| >No, they generally do not compete on accuracy benchmarks afaik. "Get Answers" is literally at the top of ChatGPTs landing page. You think the average person interprets that to mean "Get inaccurate answers"? Google "AI benchmark" and almost every result is an assessment of the accuracy of various models. What do you think they compete on? How do you think they measure the improvement of one model to the next? Here's OpenAI's "Optimizing LLM Accuracy" https://platform.openai.com/docs/guides/optimizing-llm-accur... Pop this in Google and see the pages of results about accuracy: site:openai.com "accuracy". To claim that they don't optimize for accuracy confirms to me that you are not discussing this in good faith. Perhaps you are just trying to be contrarian or something, I don't know. >and also what led you to earlier claim that anyone typing in the complainant's name saw the same hallucination.
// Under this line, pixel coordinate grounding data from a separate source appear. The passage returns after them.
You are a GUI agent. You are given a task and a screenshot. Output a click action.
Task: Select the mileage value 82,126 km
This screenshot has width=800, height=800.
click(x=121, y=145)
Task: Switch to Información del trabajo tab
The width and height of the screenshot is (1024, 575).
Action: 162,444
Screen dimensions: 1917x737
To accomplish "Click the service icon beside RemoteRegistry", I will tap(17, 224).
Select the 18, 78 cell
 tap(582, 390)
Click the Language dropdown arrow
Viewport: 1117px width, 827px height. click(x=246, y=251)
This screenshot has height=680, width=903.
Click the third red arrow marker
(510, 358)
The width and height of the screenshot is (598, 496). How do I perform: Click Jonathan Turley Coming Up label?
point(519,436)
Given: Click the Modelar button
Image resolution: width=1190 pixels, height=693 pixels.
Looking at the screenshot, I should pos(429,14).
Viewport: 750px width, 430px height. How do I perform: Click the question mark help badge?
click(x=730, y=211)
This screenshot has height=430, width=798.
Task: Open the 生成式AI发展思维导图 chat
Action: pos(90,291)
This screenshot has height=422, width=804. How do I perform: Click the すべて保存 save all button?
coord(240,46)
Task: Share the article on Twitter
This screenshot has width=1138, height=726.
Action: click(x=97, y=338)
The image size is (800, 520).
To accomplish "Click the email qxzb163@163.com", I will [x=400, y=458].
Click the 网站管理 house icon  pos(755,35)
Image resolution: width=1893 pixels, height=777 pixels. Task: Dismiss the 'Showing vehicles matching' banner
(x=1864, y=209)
Well, it says right in the article that different people received the same result. Why are the goalposts moving? Actually, nevermind, I don't care to continue the conversation. |
You'll see that AI companies, including openai, are generally not competing on accuracy benchmarks.
For example, here are the benchmarks on which open ai seem to be trying to compete.
MMLU: Measuring Massive Multitask Language Understanding,
MATH: Measuring Mathematical Problem Solving With the MATH Dataset,
GPQA: A Graduate-Level Google-Proof Q&A Benchmark,
DROP: A Reading Comprehension Benchmark Requiring Discrete Reasoning Over Paragraphs,
MGSM: Multilingual Grade School Math Benchmark (MGSM), Language Models are Multilingual Chain-of-Thought Reasoners,
HumanEval: Evaluating Large Language Models Trained on Code,